(DATA FOR THIS EXERCISE begins)
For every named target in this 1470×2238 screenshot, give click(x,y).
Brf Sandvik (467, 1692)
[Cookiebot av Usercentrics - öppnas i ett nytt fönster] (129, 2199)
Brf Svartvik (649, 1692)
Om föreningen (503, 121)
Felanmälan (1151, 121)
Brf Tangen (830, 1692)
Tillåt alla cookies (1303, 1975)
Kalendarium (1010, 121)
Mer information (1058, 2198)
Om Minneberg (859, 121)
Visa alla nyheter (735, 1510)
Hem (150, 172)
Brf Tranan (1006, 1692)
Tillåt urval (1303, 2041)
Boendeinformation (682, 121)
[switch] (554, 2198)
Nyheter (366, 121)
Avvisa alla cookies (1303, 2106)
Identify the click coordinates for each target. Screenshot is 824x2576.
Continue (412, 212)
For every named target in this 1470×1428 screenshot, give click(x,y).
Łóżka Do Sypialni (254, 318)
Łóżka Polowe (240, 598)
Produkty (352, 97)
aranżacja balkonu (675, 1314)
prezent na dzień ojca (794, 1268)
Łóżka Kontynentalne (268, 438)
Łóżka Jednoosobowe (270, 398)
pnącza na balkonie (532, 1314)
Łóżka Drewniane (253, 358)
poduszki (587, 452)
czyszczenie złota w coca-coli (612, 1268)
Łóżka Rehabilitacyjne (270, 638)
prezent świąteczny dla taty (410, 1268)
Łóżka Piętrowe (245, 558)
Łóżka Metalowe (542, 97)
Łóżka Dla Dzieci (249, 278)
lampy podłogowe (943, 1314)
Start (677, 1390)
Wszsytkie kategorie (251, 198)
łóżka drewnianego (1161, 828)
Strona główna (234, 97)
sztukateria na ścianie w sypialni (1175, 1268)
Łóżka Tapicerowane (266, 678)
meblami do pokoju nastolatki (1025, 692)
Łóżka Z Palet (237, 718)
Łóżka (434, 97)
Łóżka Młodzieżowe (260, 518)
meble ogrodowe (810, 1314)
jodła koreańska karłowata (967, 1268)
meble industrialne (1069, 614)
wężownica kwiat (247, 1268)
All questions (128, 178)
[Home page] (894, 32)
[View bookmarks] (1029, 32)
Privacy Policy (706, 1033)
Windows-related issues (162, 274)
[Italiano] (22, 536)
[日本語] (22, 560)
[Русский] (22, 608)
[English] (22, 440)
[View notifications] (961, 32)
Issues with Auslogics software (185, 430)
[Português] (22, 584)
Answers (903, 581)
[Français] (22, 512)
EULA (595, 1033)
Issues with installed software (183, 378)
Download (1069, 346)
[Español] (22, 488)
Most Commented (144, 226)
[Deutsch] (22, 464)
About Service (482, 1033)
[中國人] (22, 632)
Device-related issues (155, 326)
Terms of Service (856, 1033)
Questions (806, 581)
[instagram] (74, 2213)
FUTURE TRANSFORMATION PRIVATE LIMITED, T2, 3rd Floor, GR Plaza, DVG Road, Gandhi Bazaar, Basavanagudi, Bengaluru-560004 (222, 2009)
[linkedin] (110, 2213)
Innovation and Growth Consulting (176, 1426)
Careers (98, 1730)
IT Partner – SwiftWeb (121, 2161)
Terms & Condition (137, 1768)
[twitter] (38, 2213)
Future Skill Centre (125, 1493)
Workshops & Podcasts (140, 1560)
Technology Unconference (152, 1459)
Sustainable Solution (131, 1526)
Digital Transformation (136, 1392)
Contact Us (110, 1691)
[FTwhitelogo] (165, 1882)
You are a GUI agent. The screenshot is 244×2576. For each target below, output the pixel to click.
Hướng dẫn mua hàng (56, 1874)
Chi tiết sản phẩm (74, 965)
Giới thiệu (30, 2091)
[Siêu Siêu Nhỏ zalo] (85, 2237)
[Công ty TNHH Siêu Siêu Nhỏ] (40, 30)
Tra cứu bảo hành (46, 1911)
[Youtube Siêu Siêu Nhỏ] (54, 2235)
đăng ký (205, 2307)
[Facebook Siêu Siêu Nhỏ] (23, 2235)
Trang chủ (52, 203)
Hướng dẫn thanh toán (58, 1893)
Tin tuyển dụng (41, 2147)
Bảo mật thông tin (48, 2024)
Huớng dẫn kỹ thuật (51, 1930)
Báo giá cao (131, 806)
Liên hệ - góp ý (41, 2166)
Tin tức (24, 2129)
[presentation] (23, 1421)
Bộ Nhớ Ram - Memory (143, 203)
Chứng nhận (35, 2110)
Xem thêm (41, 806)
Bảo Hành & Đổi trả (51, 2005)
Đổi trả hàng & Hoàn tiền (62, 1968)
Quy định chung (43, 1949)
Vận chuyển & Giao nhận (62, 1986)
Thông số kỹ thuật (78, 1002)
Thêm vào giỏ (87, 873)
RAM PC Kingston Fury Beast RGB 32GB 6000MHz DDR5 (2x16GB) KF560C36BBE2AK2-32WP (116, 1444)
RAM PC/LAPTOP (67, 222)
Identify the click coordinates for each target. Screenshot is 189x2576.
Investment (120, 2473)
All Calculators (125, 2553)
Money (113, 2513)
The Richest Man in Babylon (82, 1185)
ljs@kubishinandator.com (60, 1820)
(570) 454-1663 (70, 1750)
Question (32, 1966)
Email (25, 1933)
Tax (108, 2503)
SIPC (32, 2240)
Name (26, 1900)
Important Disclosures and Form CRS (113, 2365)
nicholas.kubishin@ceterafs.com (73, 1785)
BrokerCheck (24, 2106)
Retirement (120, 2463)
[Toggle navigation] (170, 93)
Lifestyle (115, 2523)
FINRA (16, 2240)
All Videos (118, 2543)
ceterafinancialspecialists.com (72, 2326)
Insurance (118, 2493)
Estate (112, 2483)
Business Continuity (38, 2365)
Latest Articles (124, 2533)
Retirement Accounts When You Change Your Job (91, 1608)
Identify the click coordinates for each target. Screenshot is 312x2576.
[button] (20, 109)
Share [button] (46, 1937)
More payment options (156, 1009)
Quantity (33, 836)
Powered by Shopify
(DATA FOR THIS EXERCISE ends)
» **PROBLEM DETAILS**: Among the entries above, copy exactly only the lines starting with the one containing "Visa alla nyheter (735, 1510)" and going through the one containing "[日本語] (22, 560)", both ends included.

» **ANSWER BOX**:
Visa alla nyheter (735, 1510)
Hem (150, 172)
Brf Tranan (1006, 1692)
Tillåt urval (1303, 2041)
Boendeinformation (682, 121)
[switch] (554, 2198)
Nyheter (366, 121)
Avvisa alla cookies (1303, 2106)
Identify the click coordinates for each target. Screenshot is 824x2576.
Continue (412, 212)
For every named target in this 1470×1428 screenshot, give click(x,y).
Łóżka Do Sypialni (254, 318)
Łóżka Polowe (240, 598)
Produkty (352, 97)
aranżacja balkonu (675, 1314)
prezent na dzień ojca (794, 1268)
Łóżka Kontynentalne (268, 438)
Łóżka Jednoosobowe (270, 398)
pnącza na balkonie (532, 1314)
Łóżka Drewniane (253, 358)
poduszki (587, 452)
czyszczenie złota w coca-coli (612, 1268)
Łóżka Rehabilitacyjne (270, 638)
prezent świąteczny dla taty (410, 1268)
Łóżka Piętrowe (245, 558)
Łóżka Metalowe (542, 97)
Łóżka Dla Dzieci (249, 278)
lampy podłogowe (943, 1314)
Start (677, 1390)
Wszsytkie kategorie (251, 198)
łóżka drewnianego (1161, 828)
Strona główna (234, 97)
sztukateria na ścianie w sypialni (1175, 1268)
Łóżka Tapicerowane (266, 678)
meblami do pokoju nastolatki (1025, 692)
Łóżka Z Palet (237, 718)
Łóżka (434, 97)
Łóżka Młodzieżowe (260, 518)
meble ogrodowe (810, 1314)
jodła koreańska karłowata (967, 1268)
meble industrialne (1069, 614)
wężownica kwiat (247, 1268)
All questions (128, 178)
[Home page] (894, 32)
[View bookmarks] (1029, 32)
Privacy Policy (706, 1033)
Windows-related issues (162, 274)
[Italiano] (22, 536)
[日本語] (22, 560)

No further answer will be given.